The History of Vince's Gym & The Stars He Trained

We Want Scott - Larry Scott West Coast Bodybuilding Scene

“Scott! We want Scott!” was the yell that rose from the throats of thousands of bodybuilding fans at the latest Mr. Olympia contest. The only trouble was, there was no Scott to be had. At the previous Mr. Olympia Larry told those who had just seen him win his second consecutive Olympia crown that he was retiring. Funny thing about people, they don’t believe what they don’t want to believe. They wanted to see Larry go on forever, so as far as they were concerned Scott would compete again.

“Scott, Scott, we want Scott!” went the chanting. Finally Bud Parker stepped to the microphone to tell them what they already knew—Larry Scott had retired.

Luckily the splendor of the physiques present soon made everyone’s attention center on the contests at hand.
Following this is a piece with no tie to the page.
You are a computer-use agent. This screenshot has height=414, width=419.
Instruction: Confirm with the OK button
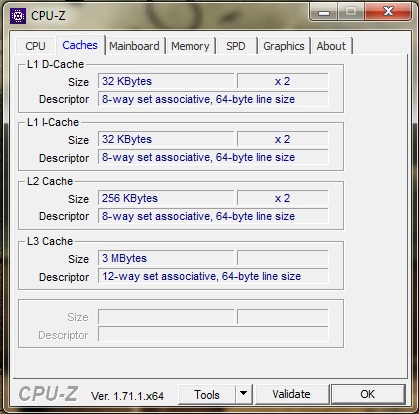point(368,394)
Sure Scott wasn’t there, but where was he? What was he doing? Those and many more questions were on the mind of Joe Weider as he came up to me backstage.

“What’s Larry doing now?” asked Joe.

“Well, I talked to him on the phone last week and he said he’d cut down on his training and had dropped down to about 170 pounds.”

Joe’s mouth dropped open.

“I know,” I said. “It doesn’t sound possible, but several people have told me it’s so.”

“Good grief, what does he look like?”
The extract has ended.